Thursday, September 30, 2010

Outsourcing and IT Spending

From time to time vendors come to me with ideas on how to outsource our operations using their products. Somehow it always seems to me like their solution to save money is to spend more money on their product. Needless to say I'm not a big fan.

Many years ago I was part of a decision to outsource some of our custodial work. At the time we were promised many things, among them significant savings over what we were spending on the employees to do the same work. After the switch I saw our savings all but evaporate as we "fine tuned" everything with the vendor. At the end of the day I felt like the savings were immaterial, and we had traded quality employees invested in the church for high turnover people who worked for another company and made less money. Lesson learned.

Today I read an article in Information Week entitled "Outsourcing Doesn't Cut Total Spending" about this very thing. The first line under the heading Practical Insight reads: "Companies that outsource tend to increase their total IT spending, not lower it." Another rather fascinating quote was this: "New outsourcers see immediate IT spending increases, while firms stopping [IT outsourcing] see immediate decreases."

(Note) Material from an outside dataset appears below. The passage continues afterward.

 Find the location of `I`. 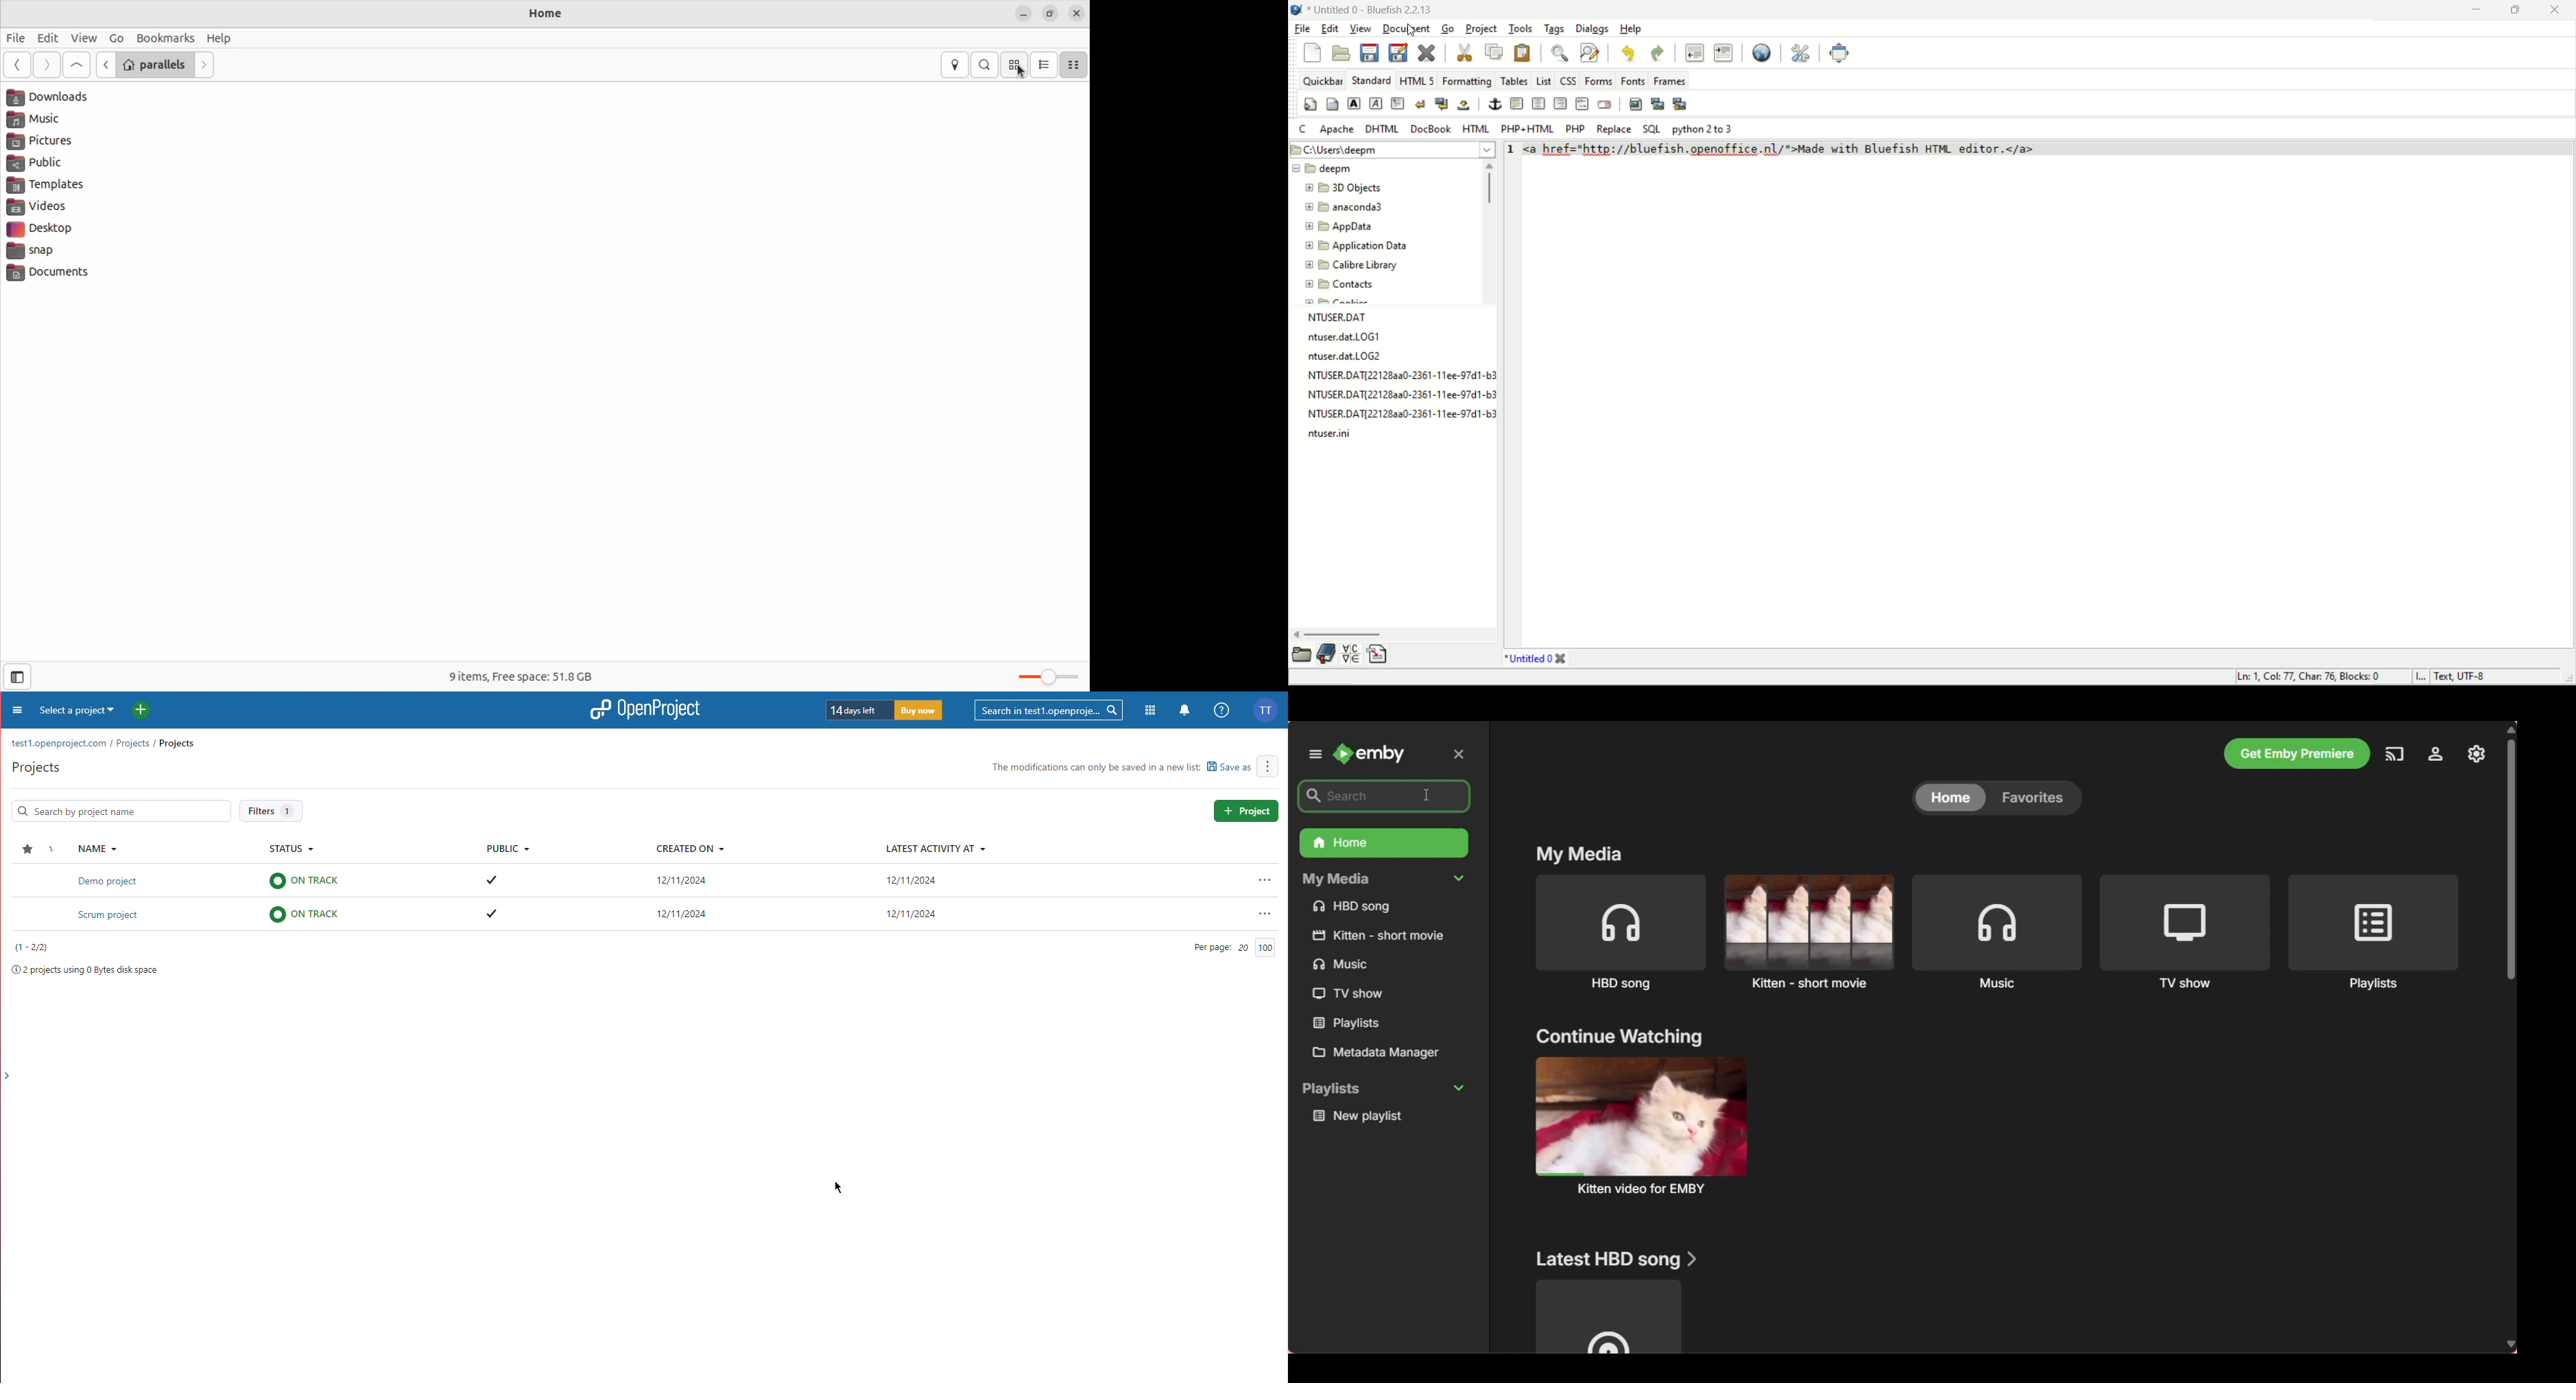

I is located at coordinates (2422, 678).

The point being made here is that you do not outsource to save money, you outsource to increase capacity. Perhaps you can't find the in house programmers you need, ok, hire a firm to help you accomplish those projects. But don't do it expecting to save money. The article I read links to the original research available (for a fee) here.

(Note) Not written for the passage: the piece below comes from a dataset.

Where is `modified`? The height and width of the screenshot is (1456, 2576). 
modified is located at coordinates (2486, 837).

Outsourcing has its place, but be very careful anytime you try to justify it by cost savings. In reality, you are bringing another organization that has to pay somewhere in the neighborhood of the same salaries you do, but you add to that their overhead and profit...

In the area of ChMS, moving to a modern platform will almost certainly increase your spending. This is true if you go with FellowshipOne, it's true if you go with Arena. That doesn't mean you shouldn't do it, but it's something to be aware of. Sales guys love to say with a SAAS product you won't need IT and you won't need a server room, but if you are a large church chances are you already have those things. Don't think that a move like this is going to save money. It's not, but it's going to dramatically increase your capability. The money we have spent on Arena has been worth every penny. We can do far more than we ever could before. That's why we chose a platform not based on cost, but on capability.



Rob Overton said...

My name is Rob Overton... and I'm a consultant. There I have said it! I agree with you that spending will rise with outsourcing. I think the key is using it strategically to accomplish what you can't do alone. Done correctly, as you mentioned in your Arena experience, there are exponential gains in productivity based on the cost. Done poorly, there is a rise in cost with no corresponding rise in productivity. Unfortunately it is often done poorly!

Ben Alexander said...

The same goes for infrastructure. In the mad rush to get "in the cloud" because it's a big great buzzword that makes you sound savvy, it's easy to gloss over the list of marketing adjectives, one such being cost-saving. It's not. The capabilities and easy scalability you get are amazing, but expect to spend more. Maybe a lot more.